▶ The tasks
1. In the Monopoly review, reproduce the text starting at "Your Tags: Add" and ending at "Roll-and-move capitalism.", changing "capitalism" to "commerce".
2. According to the Monopoly review, how much does the starting square award players each time they circumnavigate the board?
3. Condense the paragraph of the Monopoly review that begins "At the beginning of play" into a bulleted list that keeps its main facts.

▶ Provided passage
★ ★ ★ ★ ★ ★ ★
Recommend
1 
 Thumb up
 Hide
7 Posts

Monopoly» Forums » Reviews

Subject: User Review rss

Your Tags: Add tags
Popular Tags: [View All]
Aaron Potter
United States
Riverside
California
flag msg tools
Avatar
Game Review: Monopoly

The Quick and Dirty:
Roll-and-move capitalism.

Rules/Mechanics:
At the beginning of play, each player is provided with a single pawn and a specified amount of play money. In addition, one player is elected to act as “banker” and organizes the distribution of money and preoperties, but gains no other special benefits. Players’ pawns move around a track printed on the surface of the game board, which is divided by color, and occasionally by thematic elements, into various groupings of “properties,” generally located adjacent or near-adjacent to one another. In turn, players roll a pair of dice to move around the track. Other squares on the track require players to draw cards which randomly assess penalties or rewards, usually in the form of funds. Other squares function as a “jail” from which players may not escape until a set condition is met, a trap-square which sends players to that jail, a free space labeled “free parking” without official function, and the starting square itself, which awards players $200 more every time they circumnavigate the board.
While not explicitly divided into phases, as are some games, Monopoly’s play nevertheless seems to divide itself naturally into two phases: acquisition and improvement.
★ ★ ★ ★ ★ ★ ★
▶ Data extract

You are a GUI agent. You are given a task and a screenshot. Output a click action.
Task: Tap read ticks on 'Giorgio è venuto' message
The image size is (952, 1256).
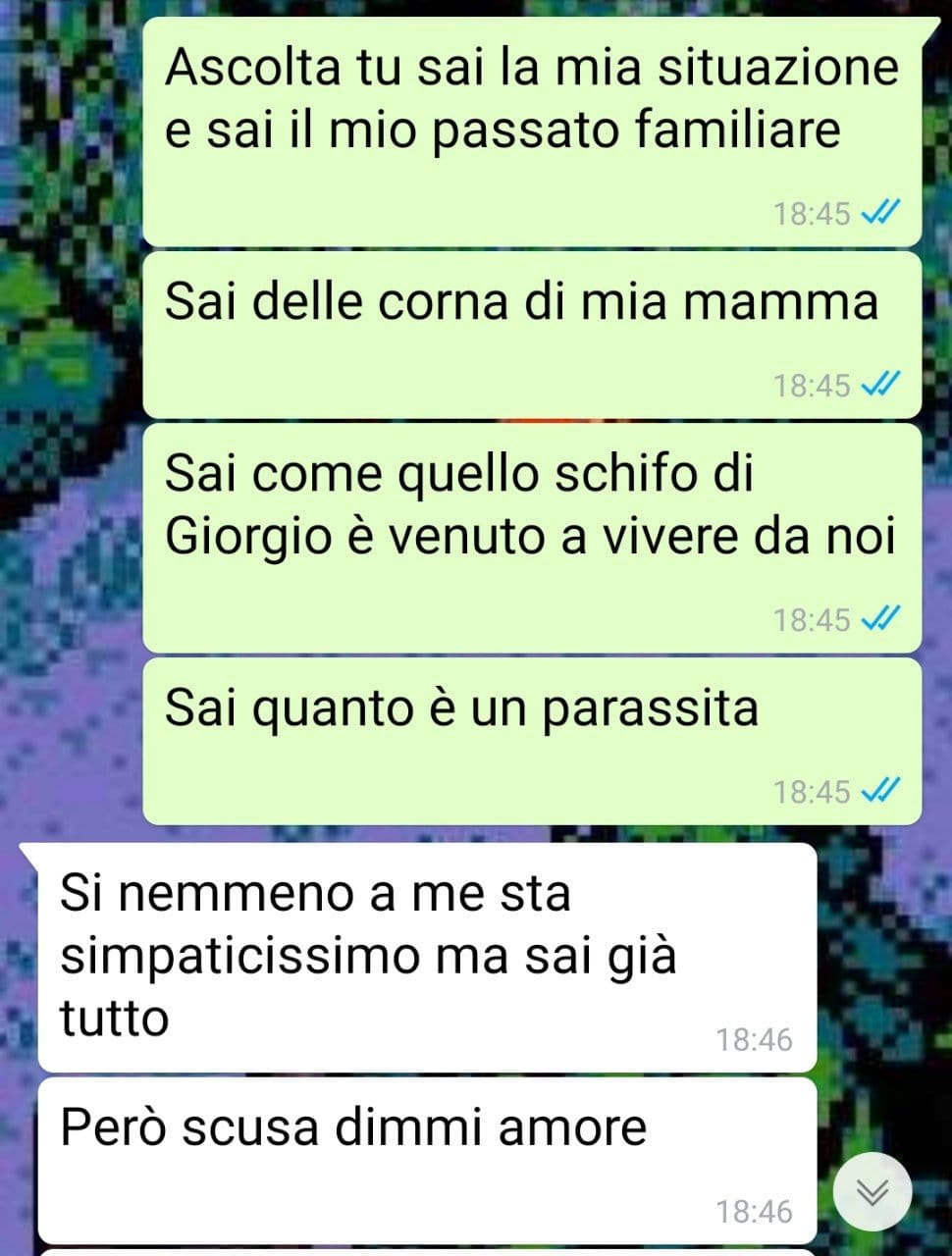point(879,619)
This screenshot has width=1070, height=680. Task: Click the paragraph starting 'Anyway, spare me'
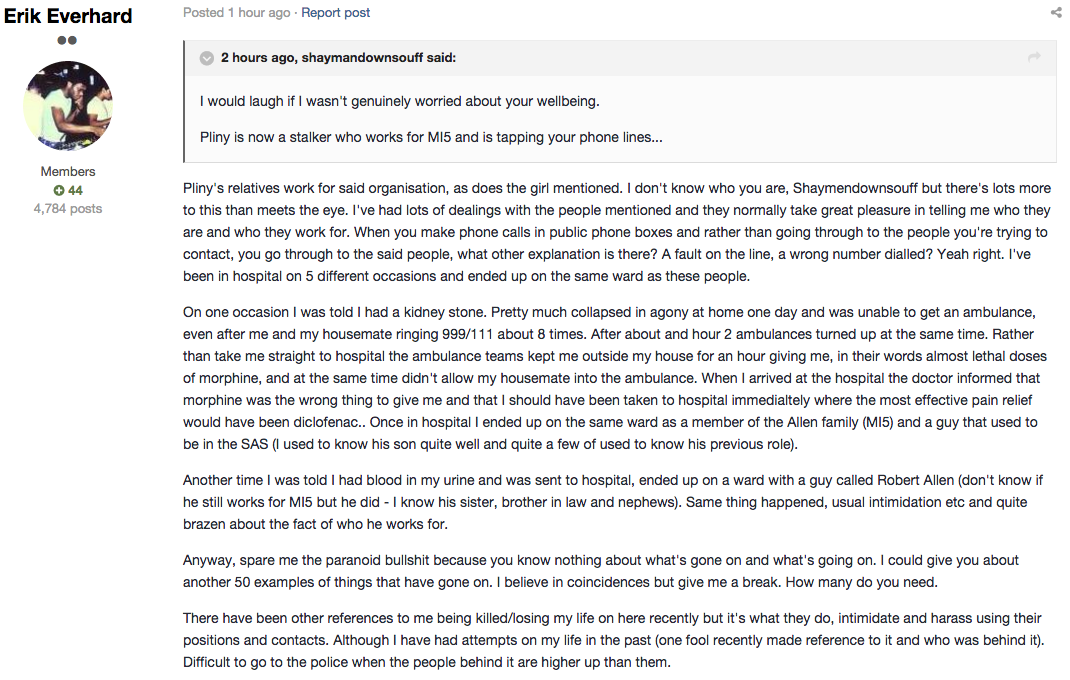click(601, 571)
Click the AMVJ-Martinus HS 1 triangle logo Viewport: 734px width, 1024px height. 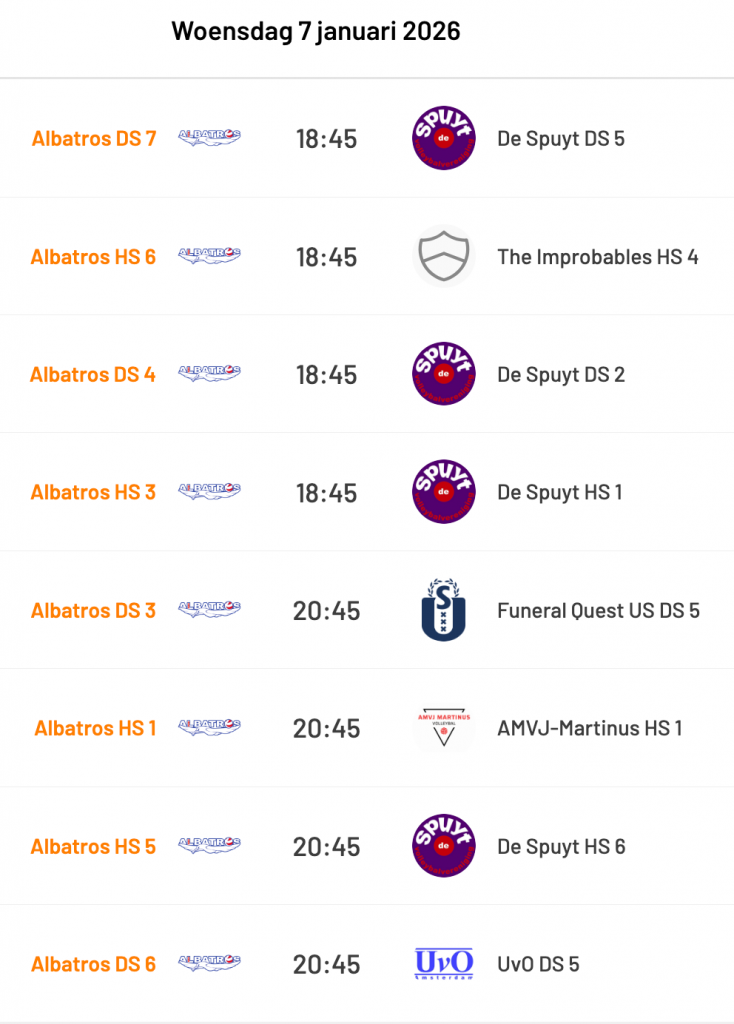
★ ★ ★ ★ ★ ★ ★
▶ Answers for the exercise
1.
Your Tags: Add tags
Popular Tags: [View All]
Aaron Potter
United States
Riverside
California
flag msg tools
Avatar
Game Review: Monopoly

The Quick and Dirty:
Roll-and-move commerce.

2. $200

3.
- Each player starts with one pawn and a set amount of play money.
- One player acts as "banker," handling money and properties, with no other special benefits.
- Pawns move around a track on the board that is divided by color, and sometimes by theme, into groups of properties that sit next to or near one another.
- Players take turns rolling a pair of dice to move.
- Some squares make players draw cards that randomly give penalties or rewards, usually funds.
- Other squares include a "jail" that players can't leave until a set condition is met, a square that sends players to jail, and a "free parking" space with no official function.
- The starting square awards players $200 every time they go around the board.